→ DIRECTIONS
Each record is to be given again without alteration.

(Stored data)
******
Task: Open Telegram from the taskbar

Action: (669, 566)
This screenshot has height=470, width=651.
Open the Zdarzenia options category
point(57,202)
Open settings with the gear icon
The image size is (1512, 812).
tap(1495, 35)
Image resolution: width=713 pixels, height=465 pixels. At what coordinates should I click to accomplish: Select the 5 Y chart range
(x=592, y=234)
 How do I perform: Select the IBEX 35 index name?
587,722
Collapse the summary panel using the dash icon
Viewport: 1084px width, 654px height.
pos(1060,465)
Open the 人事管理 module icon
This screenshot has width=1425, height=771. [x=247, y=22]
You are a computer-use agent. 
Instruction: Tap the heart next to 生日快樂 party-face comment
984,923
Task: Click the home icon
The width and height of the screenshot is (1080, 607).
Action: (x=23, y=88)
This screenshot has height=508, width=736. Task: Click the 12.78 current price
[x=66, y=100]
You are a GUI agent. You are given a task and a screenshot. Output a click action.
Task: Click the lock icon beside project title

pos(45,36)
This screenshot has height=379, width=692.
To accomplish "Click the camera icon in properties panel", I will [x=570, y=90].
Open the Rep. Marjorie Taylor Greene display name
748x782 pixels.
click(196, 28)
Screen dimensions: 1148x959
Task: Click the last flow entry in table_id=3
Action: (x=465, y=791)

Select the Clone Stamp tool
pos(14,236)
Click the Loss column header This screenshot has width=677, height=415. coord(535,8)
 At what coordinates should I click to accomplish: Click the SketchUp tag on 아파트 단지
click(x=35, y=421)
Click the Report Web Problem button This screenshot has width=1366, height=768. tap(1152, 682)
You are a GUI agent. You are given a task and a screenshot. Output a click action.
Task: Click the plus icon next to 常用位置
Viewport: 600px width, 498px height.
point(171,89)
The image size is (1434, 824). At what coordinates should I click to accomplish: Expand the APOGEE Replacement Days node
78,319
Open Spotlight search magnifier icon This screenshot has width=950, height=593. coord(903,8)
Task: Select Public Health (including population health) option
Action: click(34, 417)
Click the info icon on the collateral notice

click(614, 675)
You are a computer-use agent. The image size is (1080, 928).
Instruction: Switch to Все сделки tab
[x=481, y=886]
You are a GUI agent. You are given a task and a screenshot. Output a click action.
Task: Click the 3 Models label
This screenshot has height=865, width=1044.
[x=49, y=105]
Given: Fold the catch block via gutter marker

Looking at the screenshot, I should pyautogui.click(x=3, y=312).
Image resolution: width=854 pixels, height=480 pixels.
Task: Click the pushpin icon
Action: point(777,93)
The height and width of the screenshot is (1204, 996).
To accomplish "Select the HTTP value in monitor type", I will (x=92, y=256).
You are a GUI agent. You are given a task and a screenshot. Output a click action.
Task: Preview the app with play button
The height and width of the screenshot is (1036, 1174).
******
→ OUTPUT FOR THIS TASK
Task: Open Telegram from the taskbar

Action: (669, 566)
This screenshot has height=470, width=651.
Open the Zdarzenia options category
point(57,202)
Open settings with the gear icon
The image size is (1512, 812).
tap(1495, 35)
Image resolution: width=713 pixels, height=465 pixels. At what coordinates should I click to accomplish: Select the 5 Y chart range
(x=592, y=234)
 How do I perform: Select the IBEX 35 index name?
587,722
Collapse the summary panel using the dash icon
Viewport: 1084px width, 654px height.
pos(1060,465)
Open the 人事管理 module icon
This screenshot has width=1425, height=771. [x=247, y=22]
You are a computer-use agent. 
Instruction: Tap the heart next to 生日快樂 party-face comment
984,923
Task: Click the home icon
The width and height of the screenshot is (1080, 607).
Action: (x=23, y=88)
This screenshot has height=508, width=736. Task: Click the 12.78 current price
[x=66, y=100]
You are a GUI agent. You are given a task and a screenshot. Output a click action.
Task: Click the lock icon beside project title

pos(45,36)
This screenshot has height=379, width=692.
To accomplish "Click the camera icon in properties panel", I will [x=570, y=90].
Open the Rep. Marjorie Taylor Greene display name
748x782 pixels.
click(196, 28)
Screen dimensions: 1148x959
Task: Click the last flow entry in table_id=3
Action: (x=465, y=791)

Select the Clone Stamp tool
pos(14,236)
Click the Loss column header This screenshot has width=677, height=415. coord(535,8)
 At what coordinates should I click to accomplish: Click the SketchUp tag on 아파트 단지
click(x=35, y=421)
Click the Report Web Problem button This screenshot has width=1366, height=768. tap(1152, 682)
You are a GUI agent. You are given a task and a screenshot. Output a click action.
Task: Click the plus icon next to 常用位置
Viewport: 600px width, 498px height.
point(171,89)
The image size is (1434, 824). At what coordinates should I click to accomplish: Expand the APOGEE Replacement Days node
78,319
Open Spotlight search magnifier icon This screenshot has width=950, height=593. coord(903,8)
Task: Select Public Health (including population health) option
Action: click(34, 417)
Click the info icon on the collateral notice

click(614, 675)
You are a computer-use agent. The image size is (1080, 928).
Instruction: Switch to Все сделки tab
[x=481, y=886]
You are a GUI agent. You are given a task and a screenshot. Output a click action.
Task: Click the 3 Models label
This screenshot has height=865, width=1044.
[x=49, y=105]
Given: Fold the catch block via gutter marker

Looking at the screenshot, I should pyautogui.click(x=3, y=312).
Image resolution: width=854 pixels, height=480 pixels.
Task: Click the pushpin icon
Action: point(777,93)
The height and width of the screenshot is (1204, 996).
To accomplish "Select the HTTP value in monitor type", I will (x=92, y=256).
You are a GUI agent. You are given a task and a screenshot. Output a click action.
Task: Preview the app with play button
The height and width of the screenshot is (1036, 1174).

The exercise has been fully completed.